Yeah, I was hanging outside the gate to the house of a former bad guy in Gonaives, Haiti, B.S.ing with a bunch of kids. Billy Badass (Vladimir), a 14 year old punk with the smile of a shark, turned and started yelling at this woman across the street. Starling-like, the kids shifted from the jokes and games we were playing to taunting. Some ran across the street directly in front of the woman and some just started yelling “Go home, zombie!” in Creole.
I looked across the street. “Why is everyone calling her a zombie?” I asked. Billy laughed and looked up at me. “Because she a zombie.”
My orders were explicit when we entered country: Don’t mess with anything of religious significance, including and especially zombies. So I watched. To be honest, that was all I could do.
The zombie walked slowly, like her feet were asleep. You know when you get the needles but have to get up to answer the phone or something? Like that but slower and with purpose. She was dressed like any other Haitian woman— a shirt, a cotton dress down to about mid-calf and an orange and white striped scarf tied around her hair— except she was filthy and her clothes were ripped.
It was difficult to determine her age because she was coated in dirt, ash and soot. Her nappy hair was dusty and covered in twigs and what looked like maggots nestled in each disgusting lock. Tear-trails went from her wide, unblinking eyes, down her face and neck. The open sores on her knees, elbows and hands glistened.
Years later, after the World Trade Center fell and the images of New Yorkers walking around stunned, covered in dirt, ash and soot hit the air, I thought of the zombies again.

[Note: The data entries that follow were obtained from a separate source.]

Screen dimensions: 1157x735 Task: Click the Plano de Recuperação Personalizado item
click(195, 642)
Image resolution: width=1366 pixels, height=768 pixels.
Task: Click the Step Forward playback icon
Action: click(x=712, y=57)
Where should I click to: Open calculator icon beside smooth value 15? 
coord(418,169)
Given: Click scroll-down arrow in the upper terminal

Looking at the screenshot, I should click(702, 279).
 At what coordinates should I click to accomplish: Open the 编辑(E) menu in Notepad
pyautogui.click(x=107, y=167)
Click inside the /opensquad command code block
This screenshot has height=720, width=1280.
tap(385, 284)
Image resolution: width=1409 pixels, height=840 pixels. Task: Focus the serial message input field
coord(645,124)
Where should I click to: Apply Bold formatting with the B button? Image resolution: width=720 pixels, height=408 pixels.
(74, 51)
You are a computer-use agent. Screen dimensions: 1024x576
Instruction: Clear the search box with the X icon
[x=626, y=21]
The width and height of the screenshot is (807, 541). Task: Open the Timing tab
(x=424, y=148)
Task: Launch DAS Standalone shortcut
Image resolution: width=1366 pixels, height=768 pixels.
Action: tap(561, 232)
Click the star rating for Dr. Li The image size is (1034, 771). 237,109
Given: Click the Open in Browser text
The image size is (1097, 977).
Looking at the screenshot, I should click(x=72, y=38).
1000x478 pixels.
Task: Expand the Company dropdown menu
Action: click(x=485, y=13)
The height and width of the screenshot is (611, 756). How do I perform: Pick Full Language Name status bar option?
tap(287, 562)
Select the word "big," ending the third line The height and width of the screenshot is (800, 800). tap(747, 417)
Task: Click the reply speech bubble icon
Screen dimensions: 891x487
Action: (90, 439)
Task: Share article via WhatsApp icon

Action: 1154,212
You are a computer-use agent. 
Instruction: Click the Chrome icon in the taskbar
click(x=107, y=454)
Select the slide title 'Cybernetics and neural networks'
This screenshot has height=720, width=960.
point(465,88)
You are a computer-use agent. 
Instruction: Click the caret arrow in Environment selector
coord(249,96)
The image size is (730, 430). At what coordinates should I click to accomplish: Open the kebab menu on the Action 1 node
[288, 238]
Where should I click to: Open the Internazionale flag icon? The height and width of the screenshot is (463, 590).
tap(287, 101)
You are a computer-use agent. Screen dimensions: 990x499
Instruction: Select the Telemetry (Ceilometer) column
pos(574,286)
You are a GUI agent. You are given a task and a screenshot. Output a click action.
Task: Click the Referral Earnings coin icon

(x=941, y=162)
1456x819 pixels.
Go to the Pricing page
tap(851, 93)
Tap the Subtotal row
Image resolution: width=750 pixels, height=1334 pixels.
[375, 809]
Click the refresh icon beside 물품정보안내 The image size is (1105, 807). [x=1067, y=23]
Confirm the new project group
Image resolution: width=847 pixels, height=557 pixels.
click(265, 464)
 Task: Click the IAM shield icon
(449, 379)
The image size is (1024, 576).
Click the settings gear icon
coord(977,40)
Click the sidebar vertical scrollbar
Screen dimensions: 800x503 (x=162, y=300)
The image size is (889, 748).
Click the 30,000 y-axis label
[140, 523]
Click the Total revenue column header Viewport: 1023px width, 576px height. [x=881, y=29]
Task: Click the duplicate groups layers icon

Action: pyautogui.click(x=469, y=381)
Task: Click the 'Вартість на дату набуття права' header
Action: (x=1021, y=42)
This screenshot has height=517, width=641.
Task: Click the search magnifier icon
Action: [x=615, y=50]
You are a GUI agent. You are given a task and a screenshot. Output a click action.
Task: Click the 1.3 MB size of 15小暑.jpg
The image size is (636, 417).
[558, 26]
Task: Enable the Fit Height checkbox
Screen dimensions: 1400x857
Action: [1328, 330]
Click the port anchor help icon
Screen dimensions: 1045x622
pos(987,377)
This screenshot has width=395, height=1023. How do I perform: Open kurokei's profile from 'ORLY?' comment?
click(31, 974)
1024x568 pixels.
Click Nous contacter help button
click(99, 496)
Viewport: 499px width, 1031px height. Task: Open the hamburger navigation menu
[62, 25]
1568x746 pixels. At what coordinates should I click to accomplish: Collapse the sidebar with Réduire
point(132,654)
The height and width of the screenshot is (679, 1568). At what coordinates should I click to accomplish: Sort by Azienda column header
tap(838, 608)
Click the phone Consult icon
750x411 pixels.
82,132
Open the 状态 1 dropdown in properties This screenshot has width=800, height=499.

As the zombie walked past, the kids broke into a chant about a bloodthirsty general named Badagri, the spirit of war, keeper of the storm and sender of thunder and lightning.
Sitting there, in front of the gate as the zombie kept walking and the children chanted to a war spirit, I, for the first time as an adult, truly appreciated the power of religion and began to question my own beliefs.
And it was bad ass.
Sleep tight.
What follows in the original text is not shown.